Words & images by Jasun Horsley
The Outer Limits (What is Liminality?)

Liminality can be understood as providing four different contexts: spiritual or religious, social, political, and psychological.

  1. Originally the word was coined by anthropologists to refer to religious ceremonial practices, during which participants were led by ceremony masters from one state (and status) to another, such as in a coming of age ritual. The liminal stage is the intermediary one in which the initiate is on the threshold (līmen) between his or her old status and a new, as-yet unknown one.
  1. Socially speaking, liminality refers to periods of chaos in which old structures, institutions, traditions and mores, have all broken down or been destroyed, and in which new ones have not yet been established. People trapped in a liminal situation are not able to act rationally because the structures upon which their rationality was based have disappeared. Being in a liminal state spells crisis for most people; emotions run wild, making clear thinking all but impossible. This leads to “mimetic” (imitative) behavior by those trapped in the liminal space. Situations of permanent liminality are known as schismogenesis. Societies can be stuck for a long time in this state, when the previous unity is broken but the various now inchoate elements are forced to stay together.
  1. In the politics of liminality, the future is unknown. This means there can be no ceremony masters, because no one has gone through the process before, so there is no one to lead people out of it. This allows for the emergence of false ceremony masters who fill the void created by people’s need to be guided. These self-appointed leaders perpetuate liminality because their power and authority depends on the disorientation and helplessness of others.
  1. In psychotherapy, liminality describes a stage in the individuation journey when a person’s old personality (ego) and the accompanying beliefs, values, and standards, have begun to break apart, but in which no coherent new self has as emerged from the “ruins.” In this process, the psychotherapist acts as ceremony master. He or she is there to guide the patient into a new, more individuated state of being. There are two problems with this arrangement, however. Firstly, that the therapist can only act as a ceremony master to the extent that he or she has gone all the way through the liminal journey of individuation (an extremely rare achievement). Secondly, more problematic still, the nature of individuation requires a new, more autonomous state of being, meaning that the person must go through it alone, and eventually reject all external forms of guidance, including (especially) that of the ceremony master (therapist). In a sense, to leave the liminal stage at an individual level means to become functional within it, to accept liminality as the human condition, not as a means to an end but as a never-ending end in itself.

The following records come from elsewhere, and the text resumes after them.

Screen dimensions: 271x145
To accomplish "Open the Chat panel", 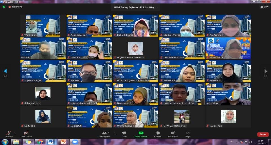I will [x=124, y=133].
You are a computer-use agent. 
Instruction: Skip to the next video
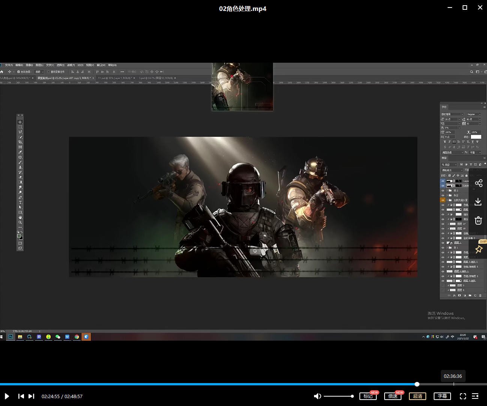(x=32, y=396)
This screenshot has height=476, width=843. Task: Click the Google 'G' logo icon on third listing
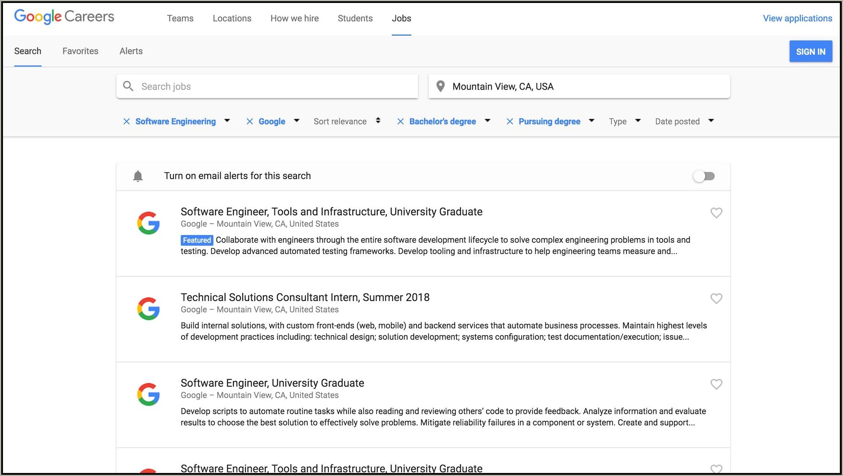tap(149, 393)
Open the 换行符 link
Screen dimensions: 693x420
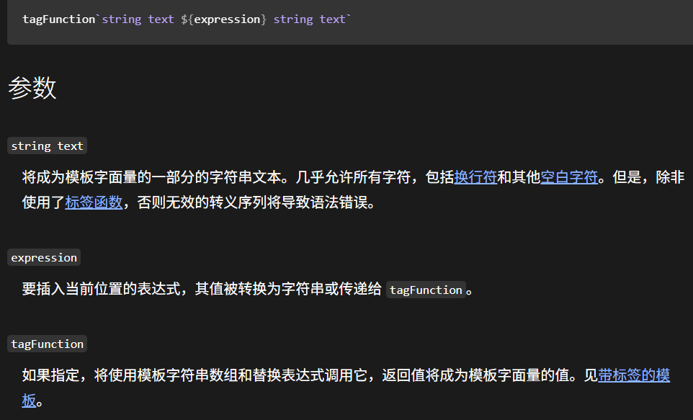click(x=475, y=177)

These four contexts are four ways of looking at a single “thing.”

 

Neti Neti: The Medium is Still the Message So What is the Message?

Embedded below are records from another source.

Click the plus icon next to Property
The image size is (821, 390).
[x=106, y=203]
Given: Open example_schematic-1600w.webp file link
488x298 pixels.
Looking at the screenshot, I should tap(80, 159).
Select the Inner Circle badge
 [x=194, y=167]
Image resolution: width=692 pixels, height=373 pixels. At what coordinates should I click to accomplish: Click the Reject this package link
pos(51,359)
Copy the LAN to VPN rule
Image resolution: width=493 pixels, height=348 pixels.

Liminality is an inherently “spiritual” concept because it relates to the well-known spiritual principle of Neti Neti, not this, not that. Neti Neti refers to how, on the path to Truth, big “T,” the aspirant must carefully inspect every experience that comes his or her way and reject it. Like Buddha under the tree facing Maya, except that, in the end, Buddha also must be rejected as Maya.

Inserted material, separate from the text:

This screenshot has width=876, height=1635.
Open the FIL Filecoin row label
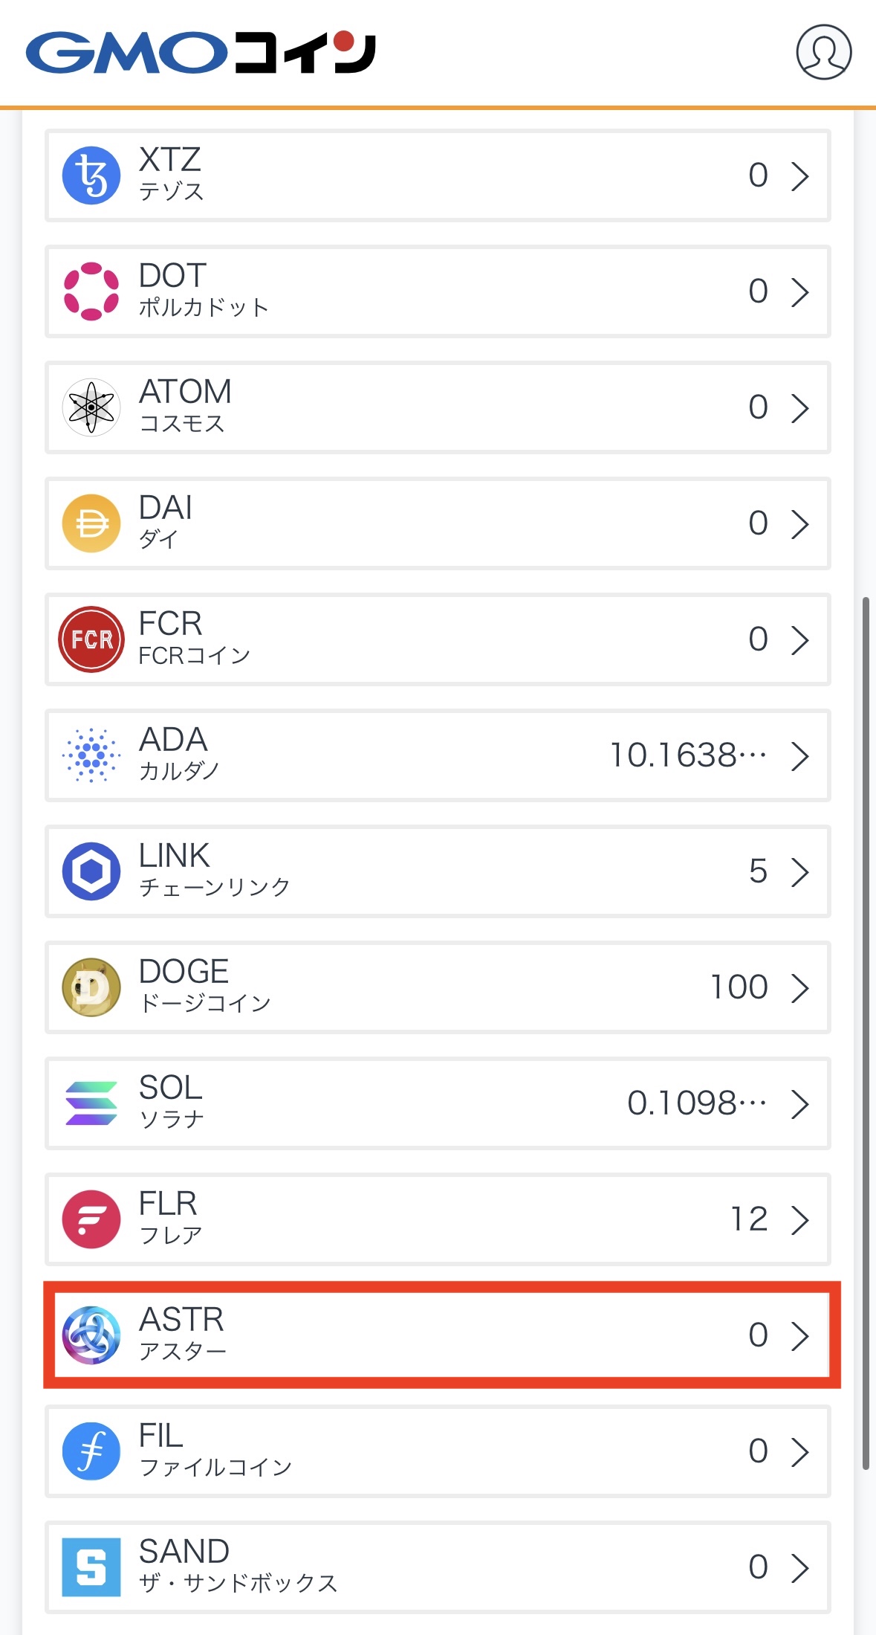coord(215,1451)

The problem with writing about liminality is that writing itself is anti-liminal. Language is a system of symbols that creates the illusion of linear progression from a beginning to an end (each sentence and each word, this piece, etc.). Language and time are similar in this regard, and liminality, like limbo, implies a space in which time itself is suspended. There is nothing than can be said about liminality that doesn’t somehow do it a disservice. There is nothing . . .

I have attempted to address this by writing about the act of writing itself, as I am now doing. This creates a feeling of liminality for me the author and hence I presume for the reader too (and possibly also a feeling of impatience). Is this an essay about liminality or is this the DVD commentary about how the essay was written? Neither? Both? Liminal, liminal, liminal.

I initially attempted this “essay” in the non-liminalist fashion to be more informative and less subjective or “creative,” but it did not work. You the reader must experience liminality, otherwise, by thinking you understand what it is, you will be preventing an experience of liminality from happening. Together we conspire to do this. All of society is like a collective defense against liminality, or not-knowing.

Liminality is like liberation: we like the idea of it but we do everything we can to prevent it from happening. If we didn’t, it would already have happened, because liberation, like liminality, is the natural and inevitable state of existence. Why? Because existence is nothing but perception, and perception cannot be anything other than liminal and free.

With that in mind, I will continue with this essay but exercise my RIGHT to be FREE to make associations that may seem unfounded, random, absurd; because that is what being in a liminal state is like, because liminality means LOSS OF CONTEXT, and because CONTEXT IS EVERYTHING. So perhaps liminality means stripping our experience down to the context, and when everything is context, nothing is. Or rather, what is left to be contextualized?

The answer is just this: you (i.e., perception).

This is all for you.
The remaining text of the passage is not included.